Exercise:
Print the records below exactly, and do not carry over any picture.

[Data supplied — start]

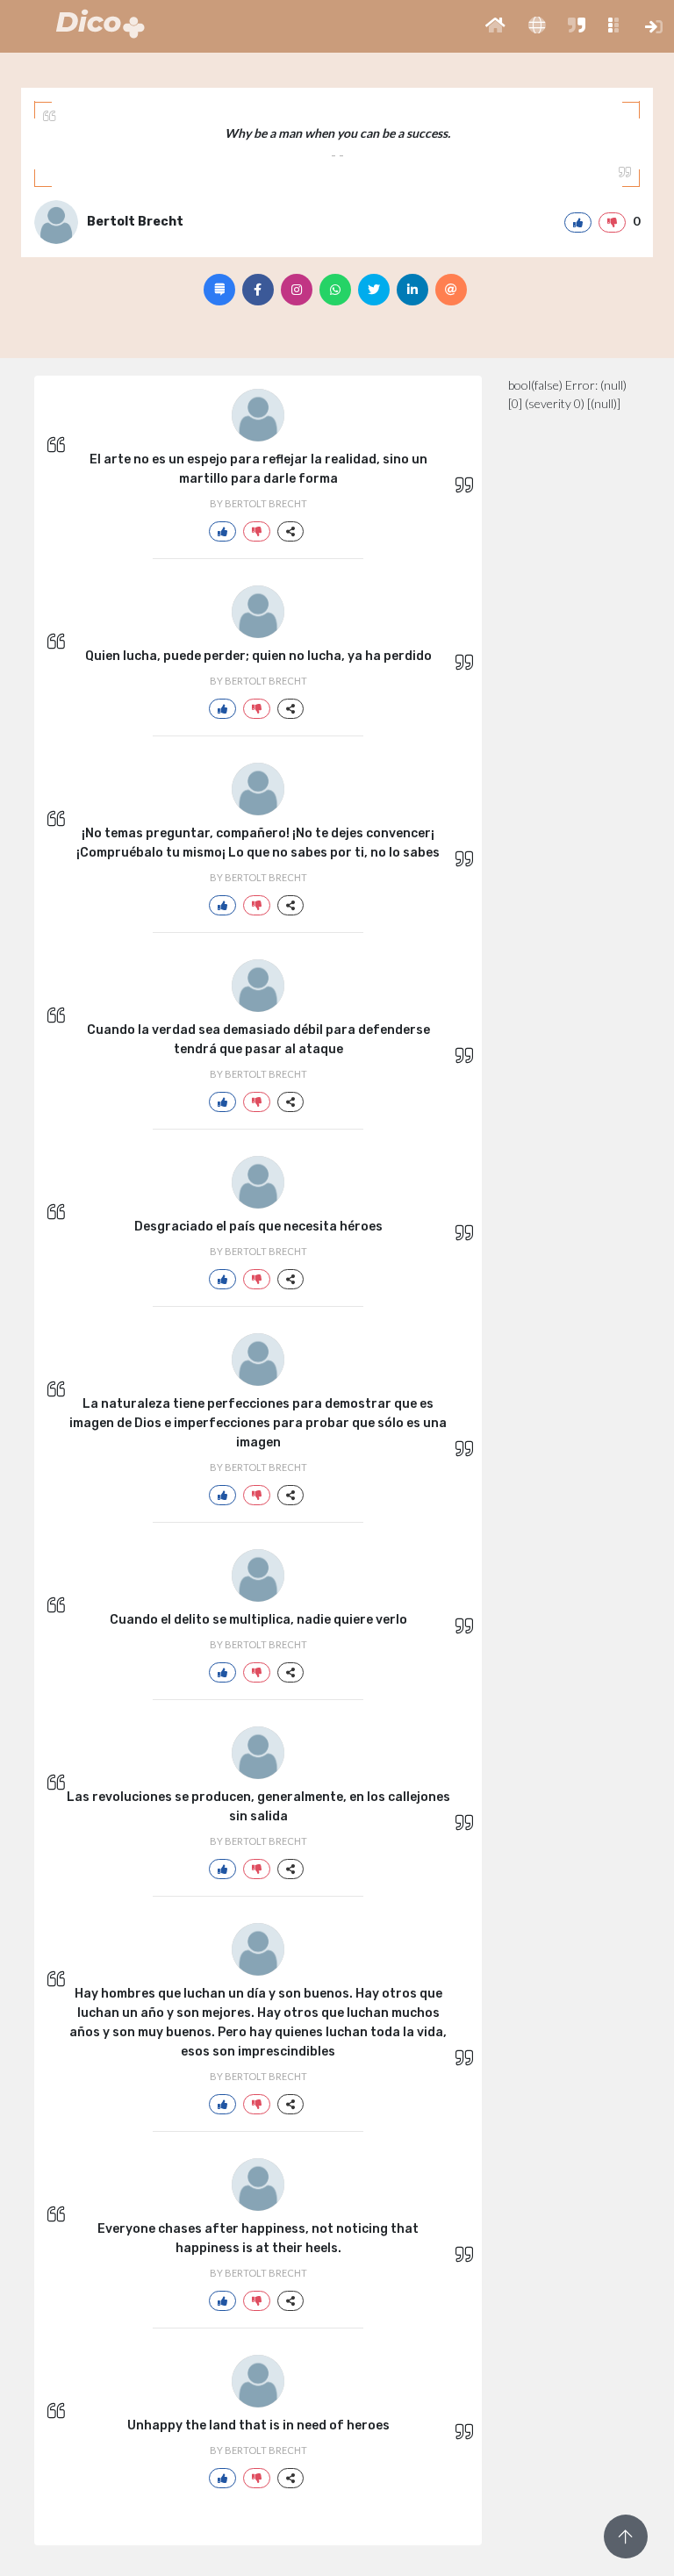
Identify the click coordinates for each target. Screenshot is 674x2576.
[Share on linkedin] (412, 289)
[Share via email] (451, 289)
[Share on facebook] (258, 289)
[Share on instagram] (296, 289)
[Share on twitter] (374, 289)
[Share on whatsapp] (335, 289)
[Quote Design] (219, 289)
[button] (495, 26)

[Data supplied — finish]

Worked solution:
Identify the click coordinates for each target. Screenshot is 674x2576.
[Share on linkedin] (412, 289)
[Share via email] (451, 289)
[Share on facebook] (258, 289)
[Share on instagram] (296, 289)
[Share on twitter] (374, 289)
[Share on whatsapp] (335, 289)
[Quote Design] (219, 289)
[button] (495, 26)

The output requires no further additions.